How to: add a new reordering algorithm

Objective

This guide demonstrates how to add a new reordering algorithm to the library.

Overview

Adding new reordering algorithms to SparseBase consists of five steps:

  1. Create a class for your ordering.

  2. Create a struct that will contain the hyperparameters needed by your ordering.

  3. Add implementation functions that will carry out the reordering.

  4. Add a constructor to your reordering class.

  5. Add explicit template instantiations for your class.

Steps

In this guide, we will create a new reordering OptimalReorder. This reordering has the following properties:

  • It requires two floating number hyperparameters for execution, alpha and beta.

  • It has two implementations. One that operates on a CSR format, and another that operates on a CUDACSR format, i.e., a CSR that is stored on a CUDA GPU.

1. Create a new class for the ordering

The class will be split into a header file and an implementation file. Both files will be stored in the directory src/sparsebase/reorder and will have the same name as the class but in snake case. For OptimalReorder, the files will be optimal_reorder.h and optimal_reorder.cc. At the top of the header file, include the following headers:

// Flags containing compilation flags, e.g. USE_CUDA
#include "sparsebase/config.h"
// Definition of base reordering class
#include "sparsebase/reorder/reorderer.h"
// Definition of parameters struct
#include "sparsebase/utils/parameterizable.h"

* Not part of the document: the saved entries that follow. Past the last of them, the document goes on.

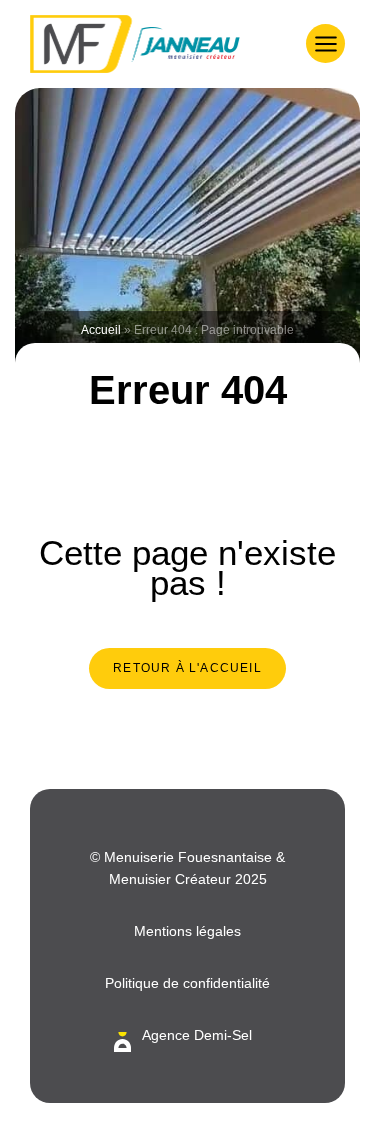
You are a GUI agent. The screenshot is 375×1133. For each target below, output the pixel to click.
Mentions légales (187, 931)
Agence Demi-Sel (197, 1035)
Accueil (101, 330)
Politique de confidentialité (187, 983)
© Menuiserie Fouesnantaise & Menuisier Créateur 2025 (187, 868)
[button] (325, 43)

And at the top of the implementation file, include the created header.

#include "sparasebase/reorder/optimal_reorder.h"

Next, add the decleration of your class to the header file. You should add your class under the namespace sparsebase::reorder. It must be templated on the three types IDType, NNZType, and ValueType which define the data types of the Format objects it will reorder. Also, it must inherit from the class Reorderer<IDType> which defines the common API of all reordering classes.

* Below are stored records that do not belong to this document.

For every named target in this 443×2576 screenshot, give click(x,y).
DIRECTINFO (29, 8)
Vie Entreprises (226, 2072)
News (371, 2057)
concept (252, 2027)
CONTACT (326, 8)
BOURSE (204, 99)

Here is the decleration of OptimalReorder in the header file:

// File: src/sparsebase/reorder/optimal_reorder.h
namespace sparsebase::reorder {
template <typename IDType, typename NNZType, typename ValueType>
class OptimalReorder : public Reorderer<IDType> {};
} // namespace sparsebase::reorder

For now, the definition file will be empty.

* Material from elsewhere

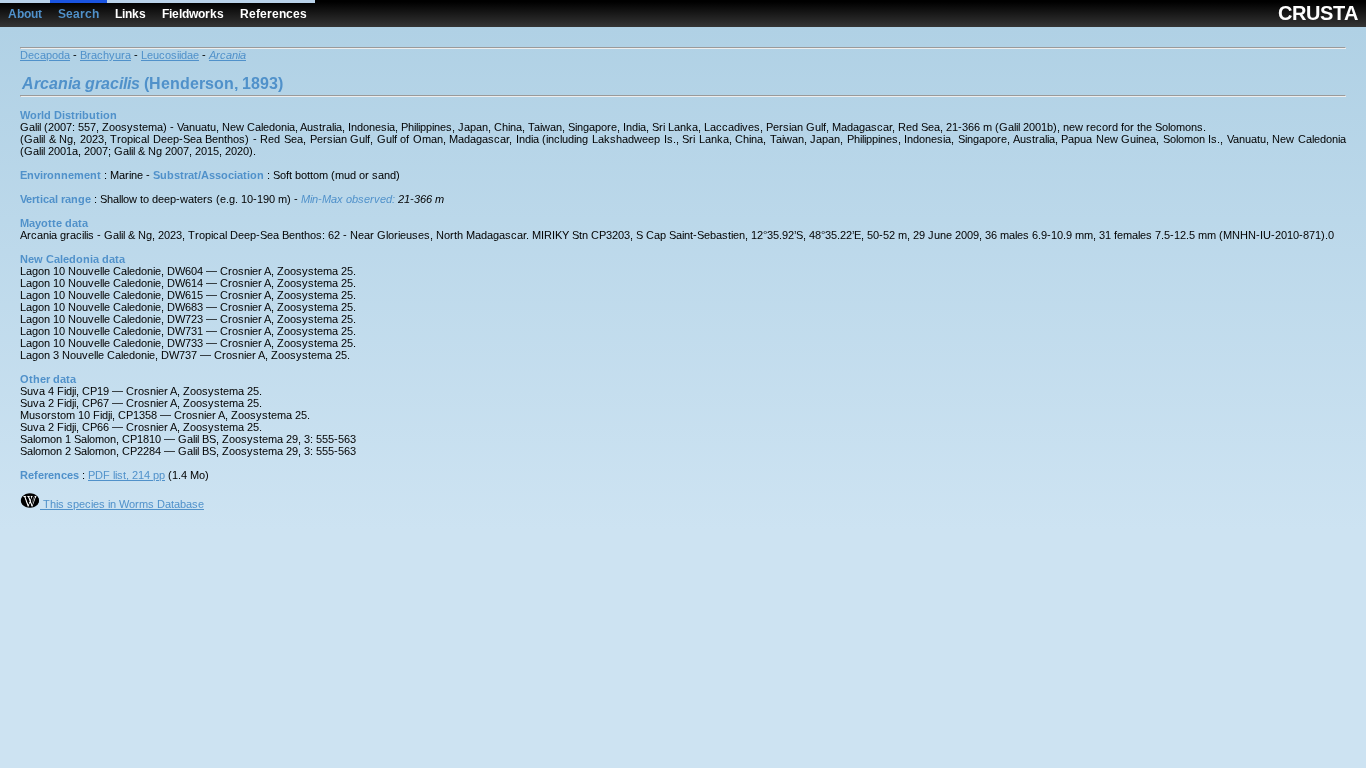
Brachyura (105, 55)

Finally, we must include the definition file inside the header file to enable header-only usage of the class. We make this inclusion conditional on the preprocessor directive _HEADER_ONLY. We make this addition to optimal_reorder.h as follows:

// File: src/sparsebase/reorder/optimal_reorder.h
namespace sparsebase::reorder {
template <typename IDType, typename NNZType, typename ValueType>
class OptimalReorder : public Reorderer<IDType> {};
} // namespace sparsebase::reorder

#ifdef _HEADER_ONLY
#include "sparsebase/reorder/optimal_reorder.cc"
#endif

Notice that the include is added outside the sparsebase::reorder namespace.

Compiled vs. header-only. In header-only mode, the user includes the code they want to use in their own code and compiles it as needed. In the compiled mode, the library classes and functions are precompiled into a static library and the user links to them at compile-time.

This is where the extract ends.